DOCUMENT SECTION:
* * * * *

Why gov’t framed up SWP,
union fighters in 1941
(Books of the Month column)
 
Below is an excerpt from “The 50-year Domestic Contra Operation,” an article from issue six of New International magazine. The Spanish translation, a booklet titled 50 años de guerra encubierta, is one of Pathfinder’s Books of the Month for February. It describes the history of U.S. government spying and harassment against the labor, Black, antiwar, and other social movements. It also explains the victory for democratic rights won in 1986 through a lawsuit brought by the Socialist Workers Party against FBI spying and disruption. The piece below is on the government’s frame-up of leaders of the Socialist Workers Party and Minneapolis Teamster union militants under the Smith Act in 1941. Copyright © 1987 by Pathfinder Press. Reprinted by permission.

BY LARRY SEIGLE  
In 1941 the Roosevelt administration, working in concert with the top International officials of the Teamsters, moved against the class-struggle leadership of the Minneapolis Teamsters. This leadership had refused to retreat from its position that labor must organize itself and set its priorities independent of the needs and prerogatives of the capitalist government and political parties. It continued to argue for the formation of a labor party based on the unions. It defended the colonial freedom struggle and championed the fight for the rights of oppressed nationalities in the United States. And it fought every move to sap the power of the labor movement by bringing unions under the control of government agencies.

The legal centerpiece of the Roosevelt administration’s antilabor offensive was the use for the first time of the Smith Act, which had been adopted in 1940. For the first time in the United States since the Alien and Sedition Acts of 1798, this gag law made the expression of ideas a crime.

* * * * *

PROBLEMS AND TASKS:
**a.** Update the piece on the 1941 Smith Act frame-up, starting with "Why gov’t framed" and going on through "Reprinted by permission.", so that "Books of the Month" becomes "Featured Books".
**b.** Write what comes next in the article on the 1941 frame-up of Socialist Workers Party and Minneapolis Teamster leaders, picking up after its final sentence.

EXTRACTED MATERIAL:

* * * * *

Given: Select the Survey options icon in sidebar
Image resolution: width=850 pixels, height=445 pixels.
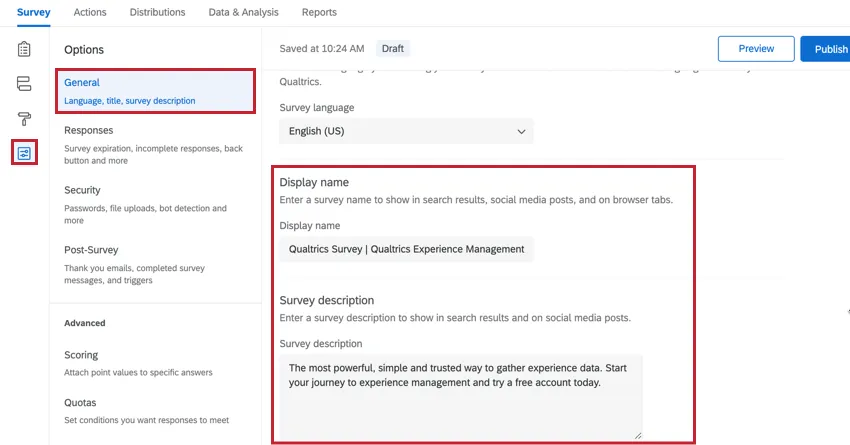Looking at the screenshot, I should click(24, 153).
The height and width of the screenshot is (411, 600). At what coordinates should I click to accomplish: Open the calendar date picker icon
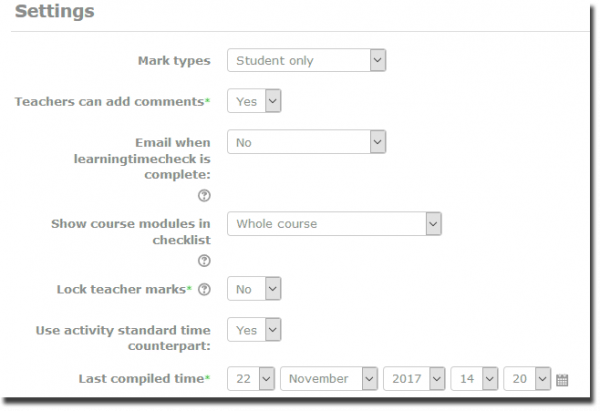562,380
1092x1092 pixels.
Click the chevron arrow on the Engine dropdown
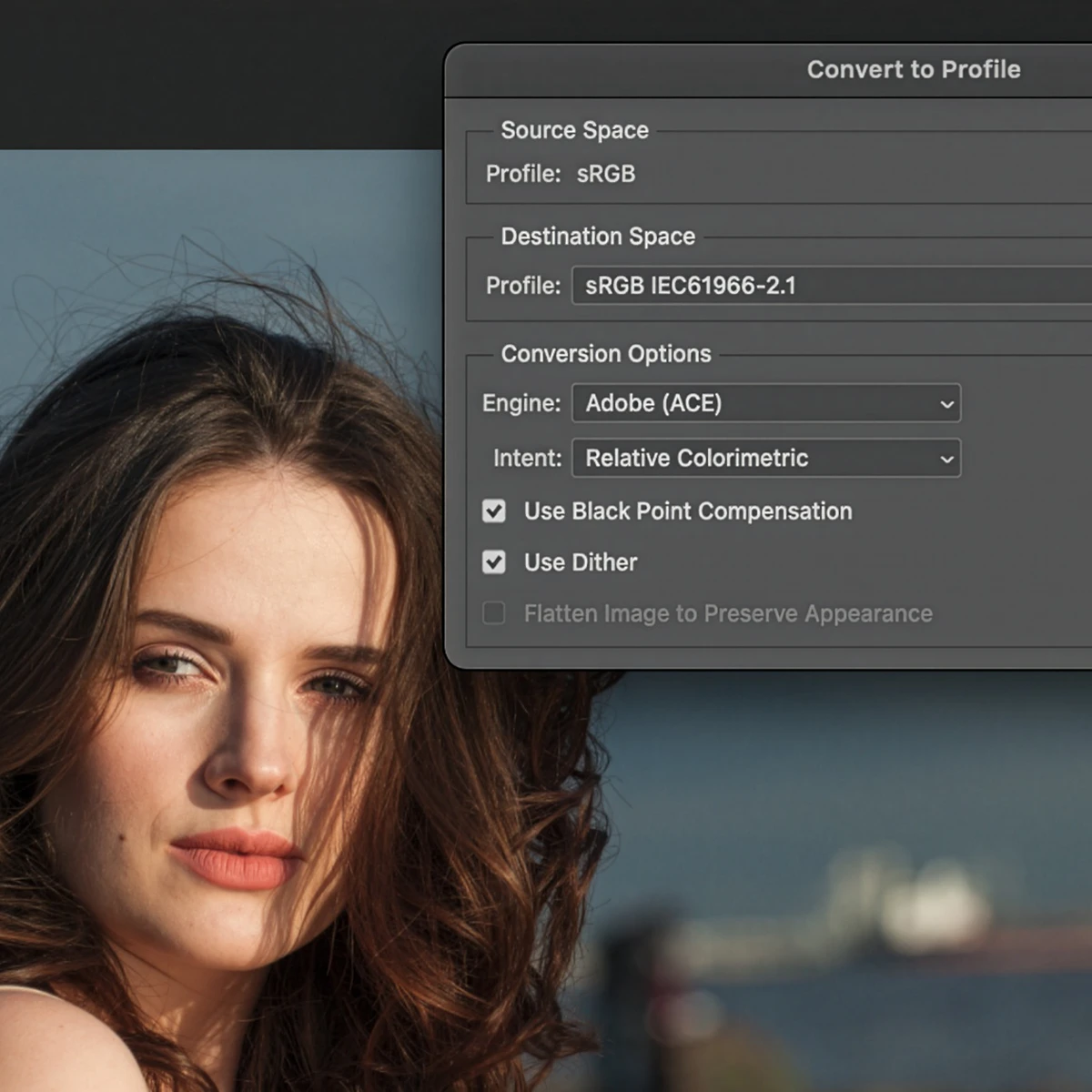click(x=946, y=404)
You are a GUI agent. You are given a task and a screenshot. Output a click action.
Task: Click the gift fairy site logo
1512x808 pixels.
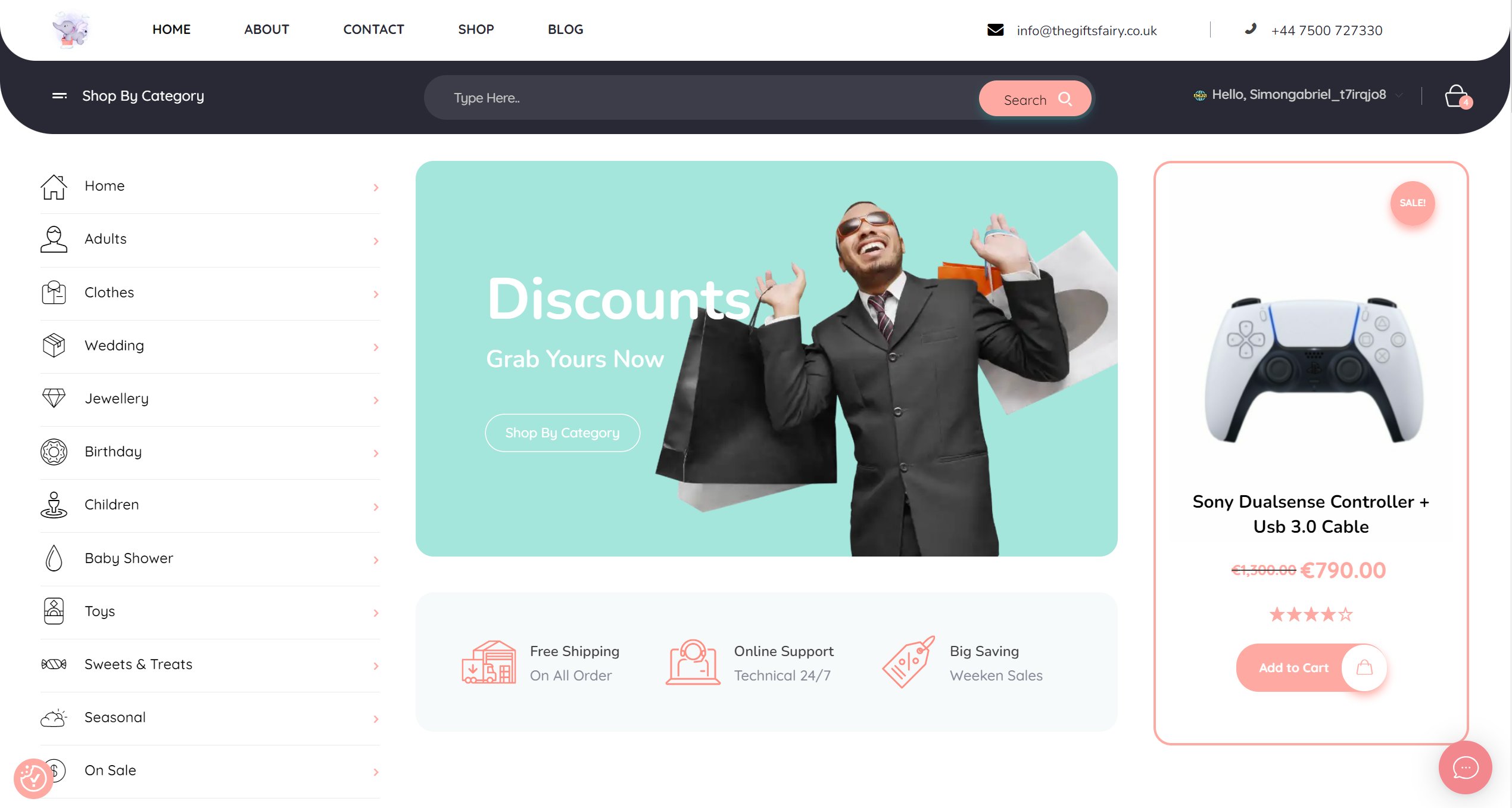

* * * * *

ANSWERS TO THE PROBLEMS:
**a.**
Why gov’t framed up SWP,
union fighters in 1941
(Featured Books column)
 
Below is an excerpt from “The 50-year Domestic Contra Operation,” an article from issue six of New International magazine. The Spanish translation, a booklet titled 50 años de guerra encubierta, is one of Pathfinder’s Featured Books for February. It describes the history of U.S. government spying and harassment against the labor, Black, antiwar, and other social movements. It also explains the victory for democratic rights won in 1986 through a lawsuit brought by the Socialist Workers Party against FBI spying and disruption. The piece below is on the government’s frame-up of leaders of the Socialist Workers Party and Minneapolis Teamster union militants under the Smith Act in 1941. Copyright © 1987 by Pathfinder Press. Reprinted by permission.

**b.**
In June 1941, FBI agents and U.S. marshals raided the branch offices of the Socialist Workers Party in St. Paul and Minneapolis. They hauled away cartons of communist literature from the bookstores and libraries on the premises.

In Washington, D.C., Attorney General Biddle himself announced the plans for prosecution. “The principal Socialist Workers Party leaders against whom prosecution is being brought are also leaders of Local 544-CIO in Minneapolis,” he told the press. “The prosecution is brought under the criminal code of the United States against persons who have been engaged in criminal seditious activities, and who are leaders of the Socialist Workers Party and have gained control of a legitimate labor union to use it for illegitimate purposes.” Biddle’s harangues against editors of Black papers provide a pretty good idea of the broad scope the attorney general gave to the term “seditious activities.” From the standpoint of the government, any union activity dissenting from the drive toward entry into the war was illegitimate.

The government had three objectives in the crackdown on the Teamster local and the SWP.

First, it aimed to purge the labor movement of those who would not go along with imperialist war goals and militarization of the country and to intimidate into silence others, inside and outside the unions.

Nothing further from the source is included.